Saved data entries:
################
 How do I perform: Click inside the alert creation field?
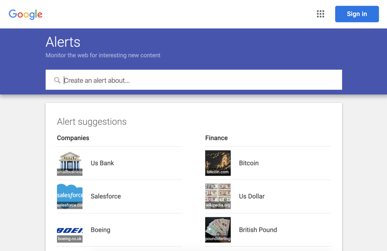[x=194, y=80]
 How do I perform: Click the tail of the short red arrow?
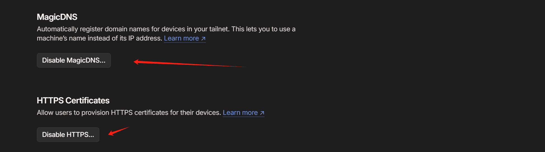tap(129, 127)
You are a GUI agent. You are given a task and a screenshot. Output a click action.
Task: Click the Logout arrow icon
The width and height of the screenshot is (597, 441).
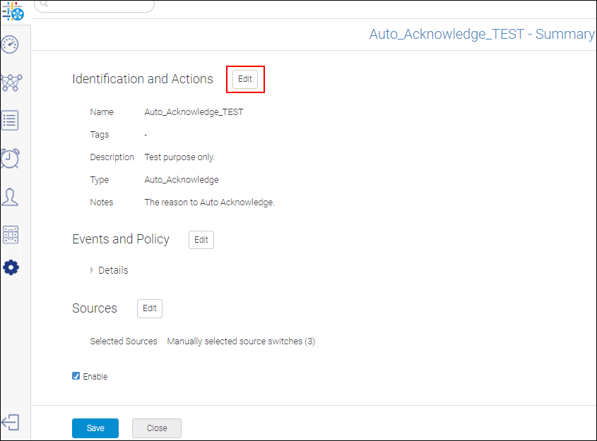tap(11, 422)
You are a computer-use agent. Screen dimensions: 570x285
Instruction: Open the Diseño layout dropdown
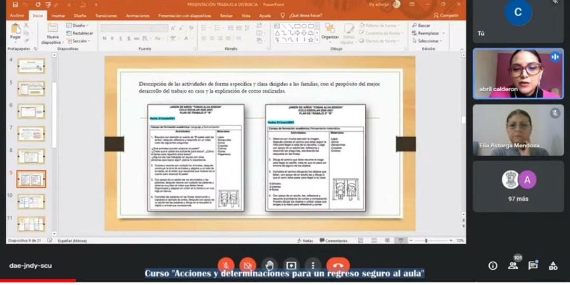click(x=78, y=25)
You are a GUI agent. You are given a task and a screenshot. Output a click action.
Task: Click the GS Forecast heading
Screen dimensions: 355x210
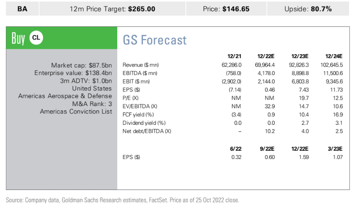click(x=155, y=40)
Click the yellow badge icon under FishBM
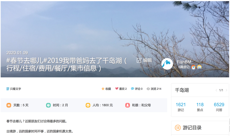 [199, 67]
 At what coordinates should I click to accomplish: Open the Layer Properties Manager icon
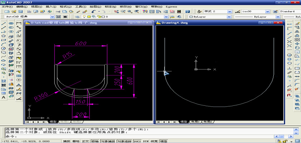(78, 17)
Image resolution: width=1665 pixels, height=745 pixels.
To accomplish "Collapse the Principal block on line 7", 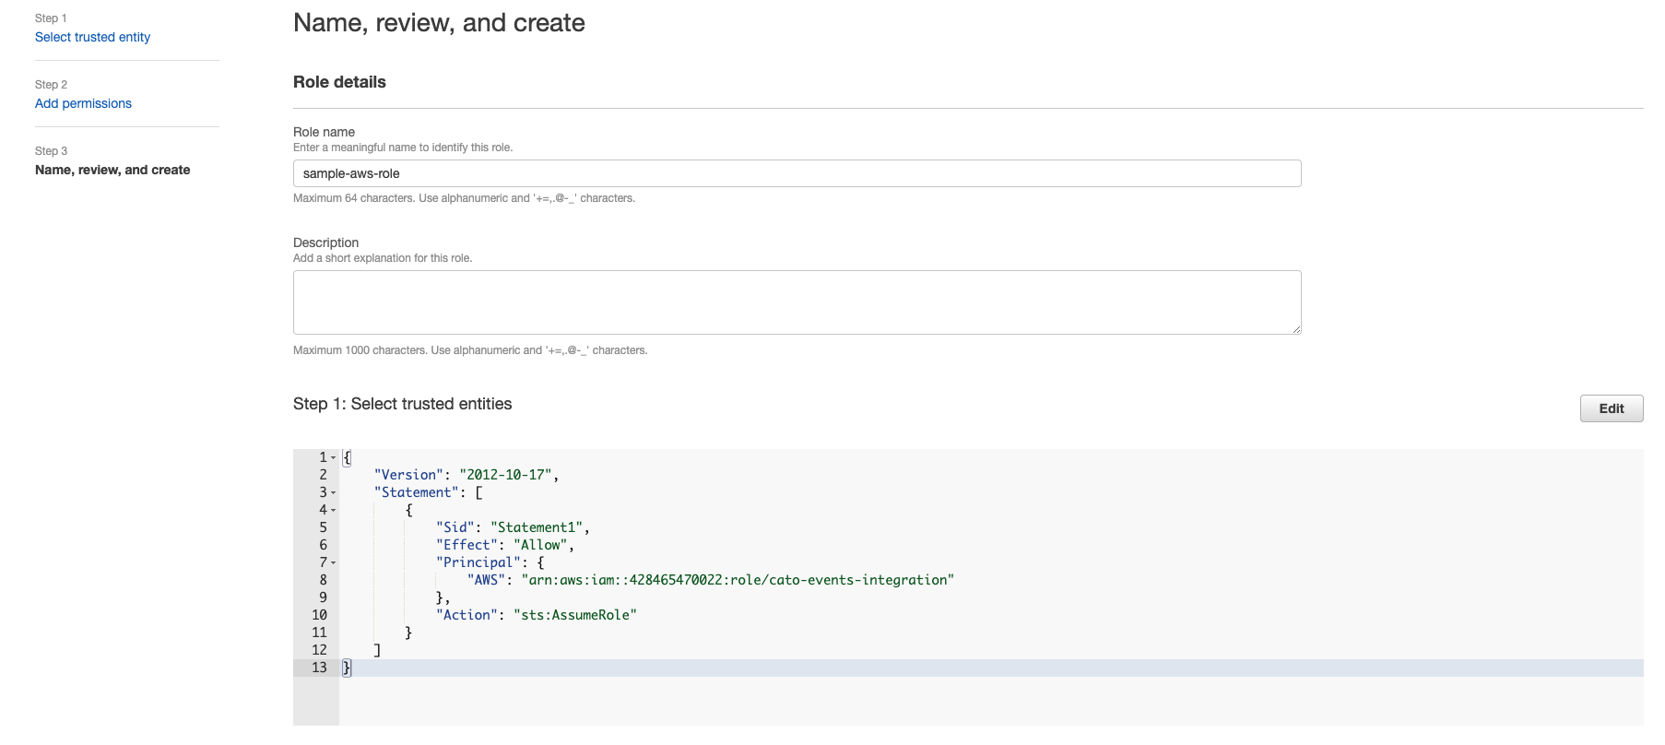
################
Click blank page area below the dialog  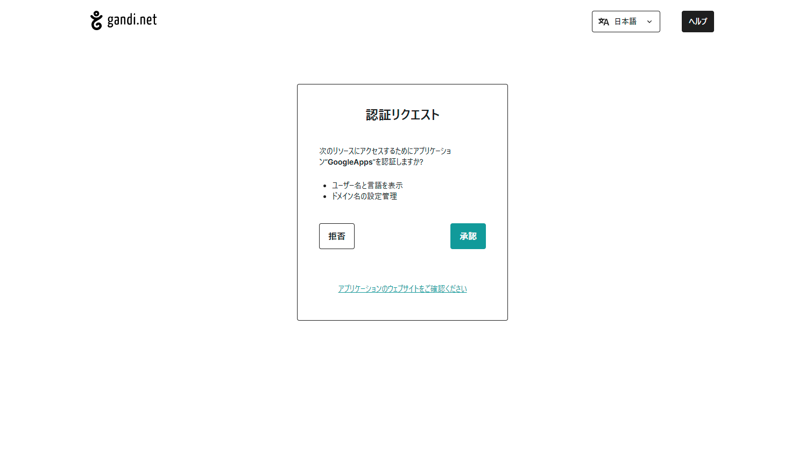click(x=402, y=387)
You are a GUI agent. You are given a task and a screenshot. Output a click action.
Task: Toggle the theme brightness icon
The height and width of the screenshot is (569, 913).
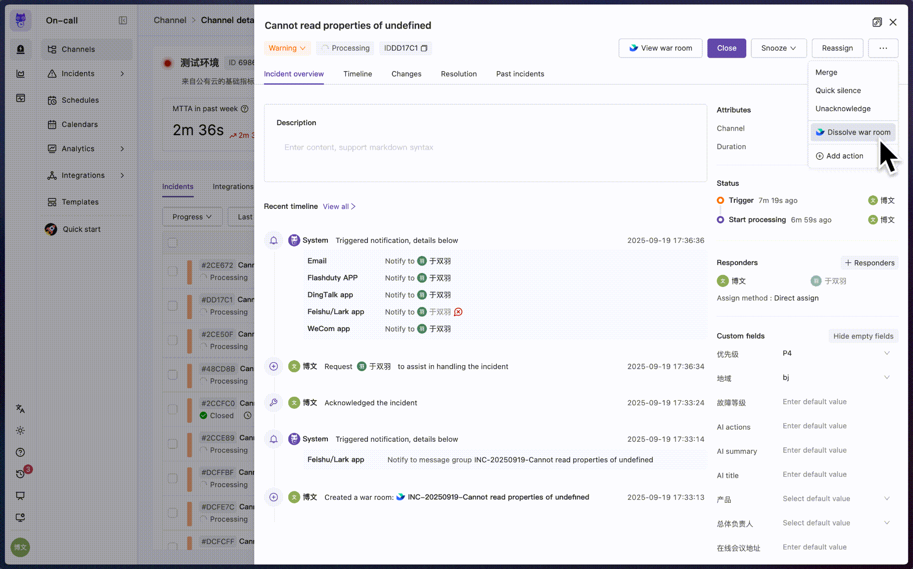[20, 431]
################
TASK STATEMENT: In the data above, retype only the stretch from the line with "Screen dimensions: 355x210" through the line with "the Principal block", word for word, and skip any pictures.

OUTPUT OF THE EXERCISE:
Screen dimensions: 355x210
click(x=155, y=40)
Click the yellow badge icon under FishBM
 [199, 67]
 At what coordinates should I click to accomplish: Open the Layer Properties Manager icon
(78, 17)
Image resolution: width=1665 pixels, height=745 pixels.
To accomplish "Collapse the Principal block on line 7", 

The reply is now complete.